A few years ago, Google regularly traded barbs with major news publishers in public. Today, Google is rewiring its search engine to appease them.
The Alphabet unit is scrapping a contentious search result rule for subscription news sites and giving them new tools to attract more paying customers. It's Google's most significant step yet to to curry favor with news organizations that provide information for its search engine but have lost ad revenue from the rise of the internet. Facebook, the primary driver of online news traffic, is taking similar steps.
The biggest change is Google's decision to eliminate its "first click free" program. This listed articles higher in search results if publishers agreed to offer some stories for free. Google is now pledging to index all subscription news outlets in search, let publishers determine how many articles to provide free through the search engine, and will not demote them in results if they have little or no free content.
News of the move won praise from unusual quarters: News Corp., a frequent Google critic. CEO Robert Thomson says it "will fundamentally change the content ecosystem" by supporting "the creation of coherent viable subscription models."

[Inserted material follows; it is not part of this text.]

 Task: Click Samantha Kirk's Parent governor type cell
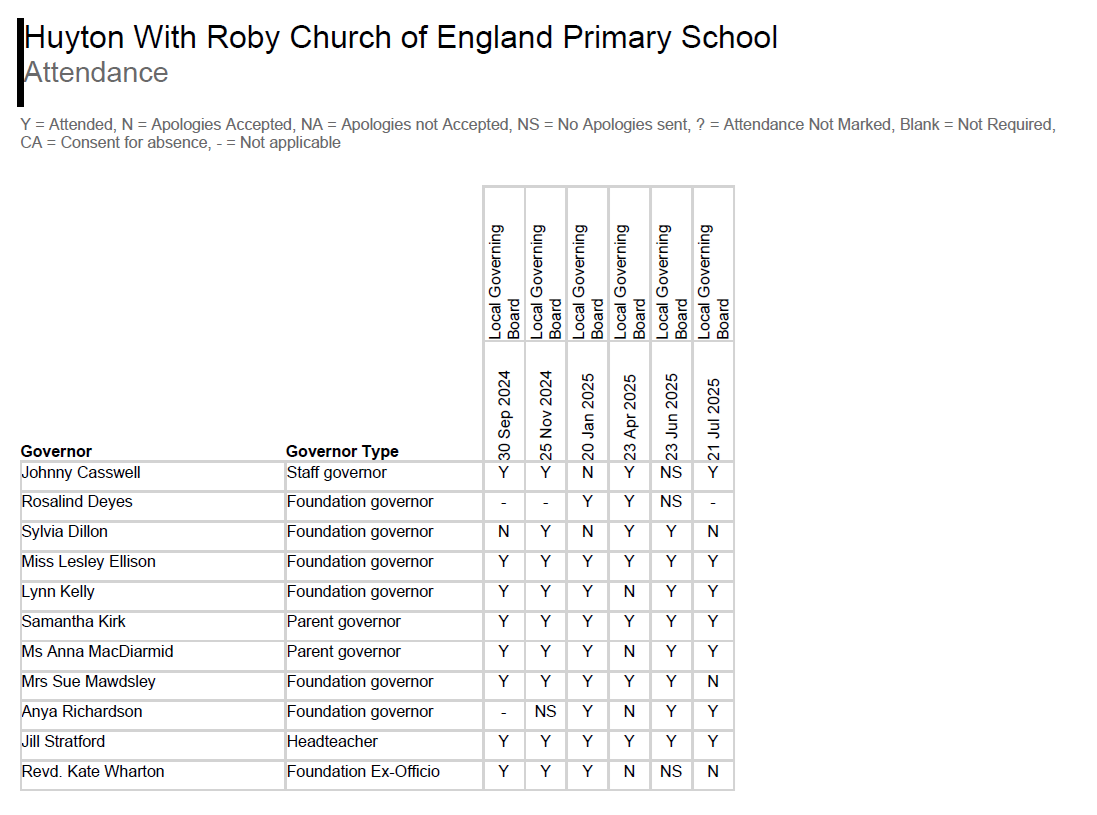click(344, 622)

Just two years ago, Google and News Corp. clashed over the publisher's complaints to antitrust regulators in Europe. Google had a troubled public courtship with other publishers, too. "We are afraid of Google," Mathias Dopfner, chairman of German publishing giant Axel Springer SE, wrote in a 2014 open letter.

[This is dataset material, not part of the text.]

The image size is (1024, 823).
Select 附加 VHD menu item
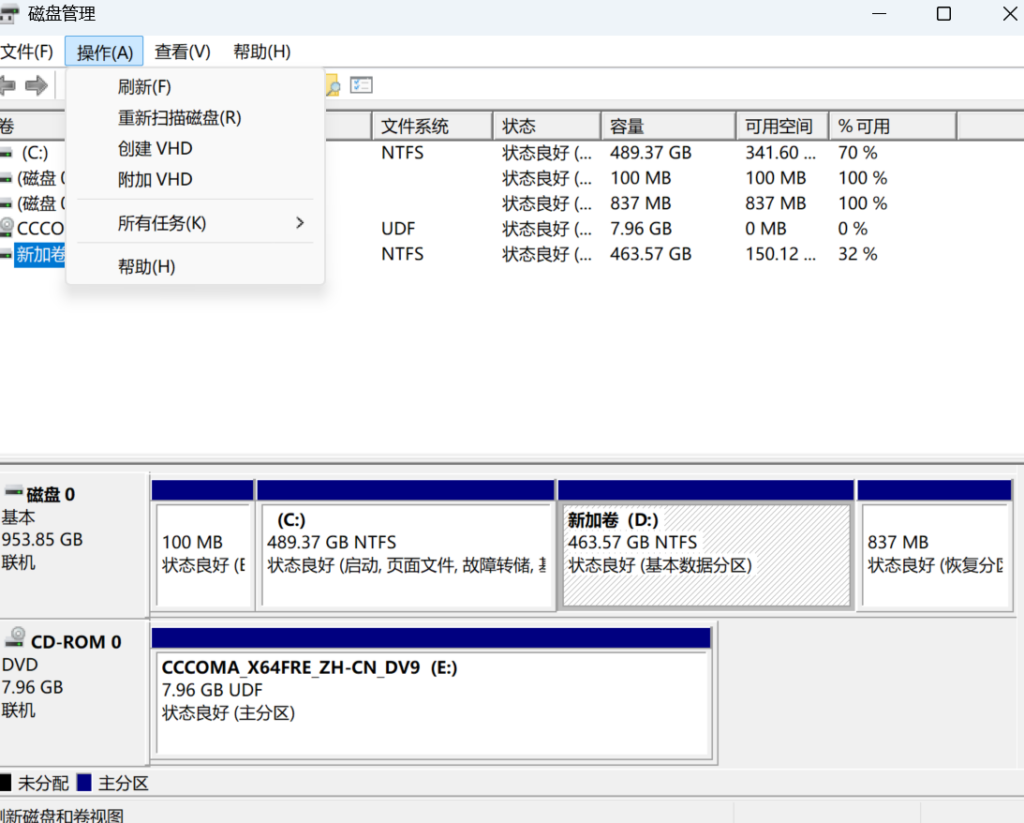pos(155,180)
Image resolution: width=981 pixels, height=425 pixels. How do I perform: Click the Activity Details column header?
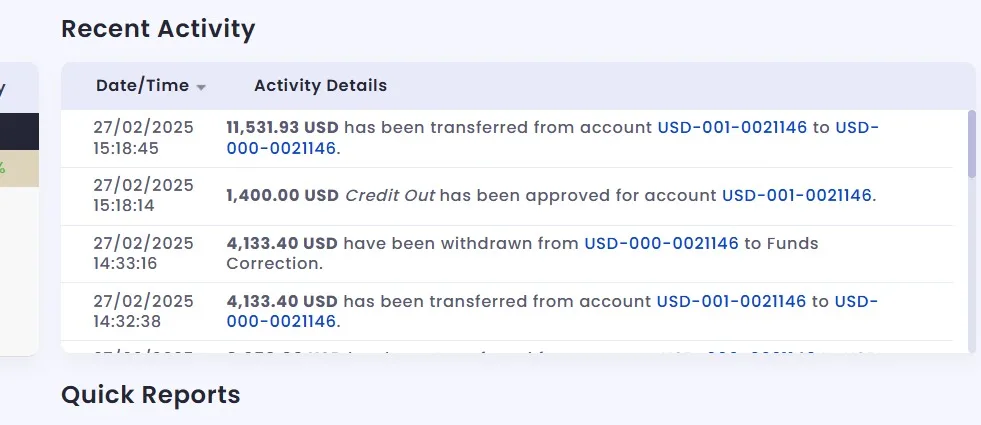[320, 86]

Google has not yet agreed on new revenue-sharing terms with the publishers, but Richard Gingras, Google's VPt for news, says "it will be a very generous model." Google will offer publishers new online payment tools, methods to target readers and customized features inside Google News for existing subscribers.
The overtures are part of a broader Google effort to support creators of web content. The company generates most of its profit by making online information searchable and selling ads with the results.
Recent talks with publishers focused on loading websites more quickly and improving video, then switched to subscriptions, according Philipp Schindler, Google's chief business officer. "We're basically all in on this one -- heavily, heavily investing," he says.
Sundar Pichai, Google's CEO, has made the subscription effort a priority. "He's very closely involved in a number of the publisher discussions," Schindler says. "The wonderful thing about Sundar: He is a news geek."
Online publishers have looked to win paying subscribers to curb the loss of ad sales. More than 42 percent of U.S. digital ad revenue in 2017 will go to Google, according to research firm eMarketer. Bloomberg first reported in August on the subscription tools, which Google tested with The New York Times and The Financial Times.